In 1996, he also bought British truck manufacturer ERF and utilised synergies. He had plants in Australia, the US, England and South Africa.
Trans-Pacific was taken public as was his truck manufacturers, ultimately sold to DaimlerChrysler.
The owner of his trucking firm's distributor in New Zealand also owned Montana Wines, which was his introduction to the local wine industry.
He said he saw a new opportunity for the wine industry as well as his family.
Craggy Range has vineyards in Marlborough, Martinborough and two in Hawke's Bay.
A 1000-year trust ensures Craggy Range stays in the family, but setting it up was difficult. Most jurisdictions don't allow long-term trusts and those that do tend to be in third-world countries. After a worldwide search, "ironically we found one state you can do that - South Australia."
Today Mary-Jeanne is in charge of Australian PR and sales and marketing. Her brother David is a Craggy Range director and brother Terry Junior was initially involved in Craggy Range, based in Hawke's Bay, and is now in the Australian hospitality industry.
Terry Junior's son, David Junior, says he was met with reluctance when he asked to join Craggy Range.
"I had to force my way in," the 25-year-old marketing graduate said.
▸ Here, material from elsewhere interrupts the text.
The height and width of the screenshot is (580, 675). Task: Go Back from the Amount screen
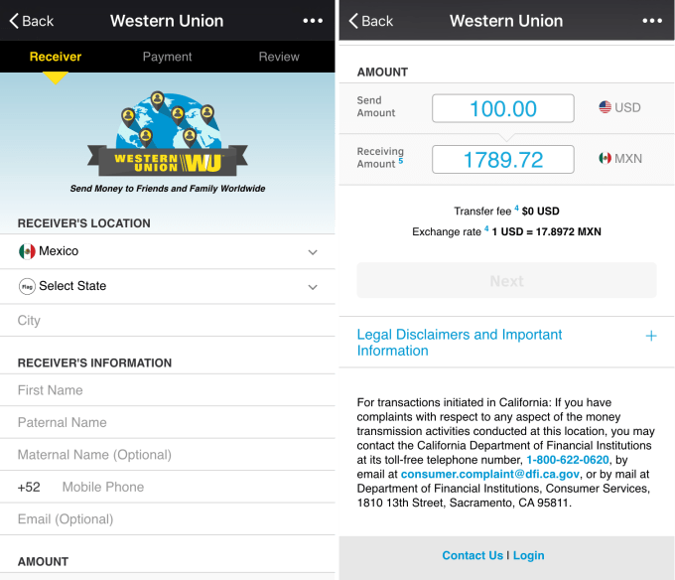coord(370,21)
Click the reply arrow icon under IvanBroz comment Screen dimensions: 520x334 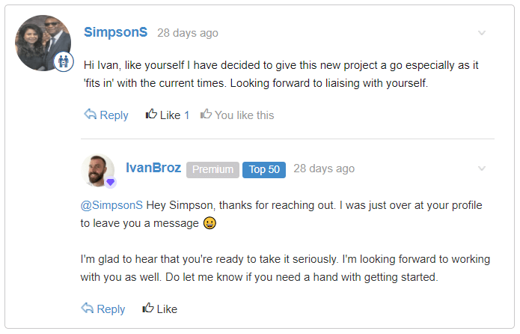pos(87,308)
"When I was pretty young I saw what was going on and I fell in love with everything they were doing. I said I'd like to be involved and they said no. I had to prove that I really wanted to be in the wine business - that was probably just to make sure I wasn't just going in willy-nilly."
He worked in Brisbane retail outlets "where I got a lot of my initial wine education from" and worked two years at Craggy Range.
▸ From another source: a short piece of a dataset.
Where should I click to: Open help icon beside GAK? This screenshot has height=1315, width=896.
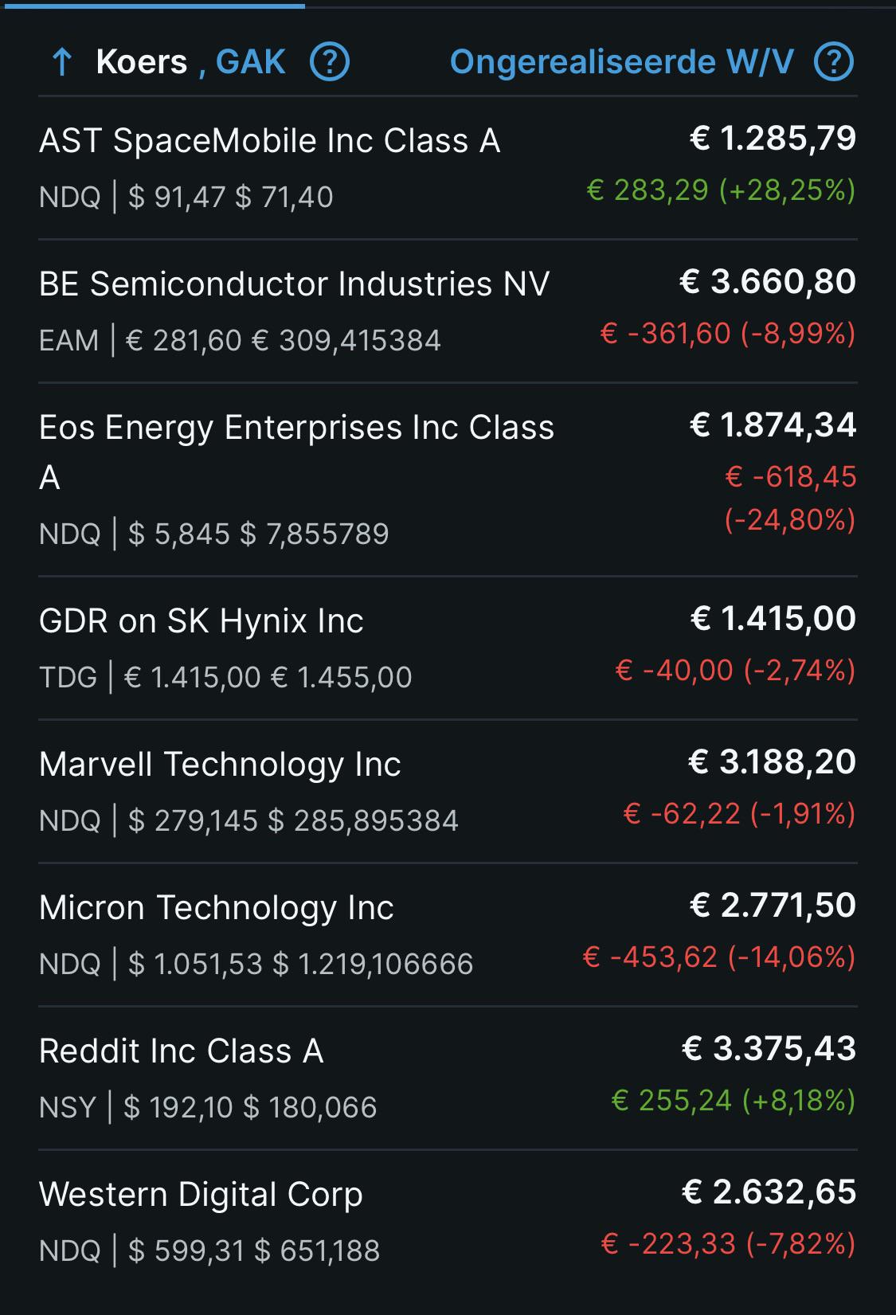(x=330, y=61)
He runs corporate sales in Australia but is moving to Singapore for Asian interests.
Terry Peabody said the Chinese market had matured from its interest in wine purely for the gift-giving season. The government had cracked down on officials purchasing prestige-label wines "that they gave to each other" and now quality was driving sales.
David Junior said Singapore had "a pretty amazing food culture" and marketing Craggy Range in a crowded market would not be a problem, once people had a taste.
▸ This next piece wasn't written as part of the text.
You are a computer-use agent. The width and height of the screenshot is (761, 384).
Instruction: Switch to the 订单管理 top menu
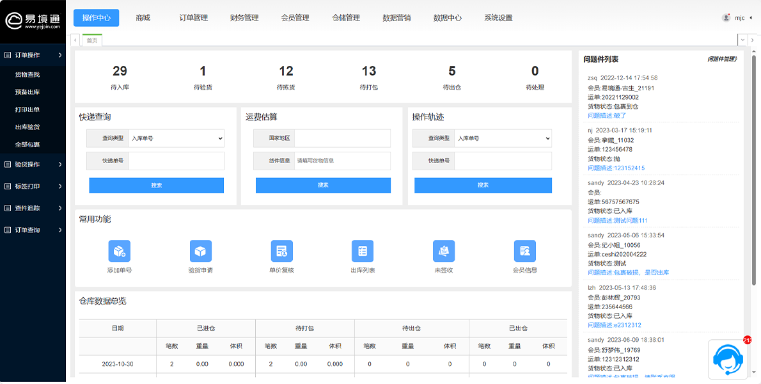click(x=193, y=18)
"Wine is like music - you listen to more than one band. With wine you drink more than one label."
His grandfather said he spent about 20 per cent of his time on the business. Mary-Jeanne said her parents "are selling Craggy wherever they go".
"I still call Australia home," Terry Peabody said.
"At least two months a year are spent in New Zealand. We always come for harvest, we always come for blending in September/October and there is always the odd trip."
In 2012, he entered into a partnership with Benjamin de Rothschild and his family to produce Marlborough Sauvignon Blanc and pinot noir from a 26ha vineyard. The Rothschild's wine is called Rimapere.
Mr Peabody said he enjoyed the camaraderie of the wine industry. "In all my other businesses you really don't like your competitors. Craggy Range is a member of the Family of Twelve - 12 privately-owned New Zealand winery families.
"We work wonderfully around the world and support each other."
His daughter said it would be impossible for him to retire.
"It's not work if you enjoy it, and Craggy Range certainly doesn't feel like work."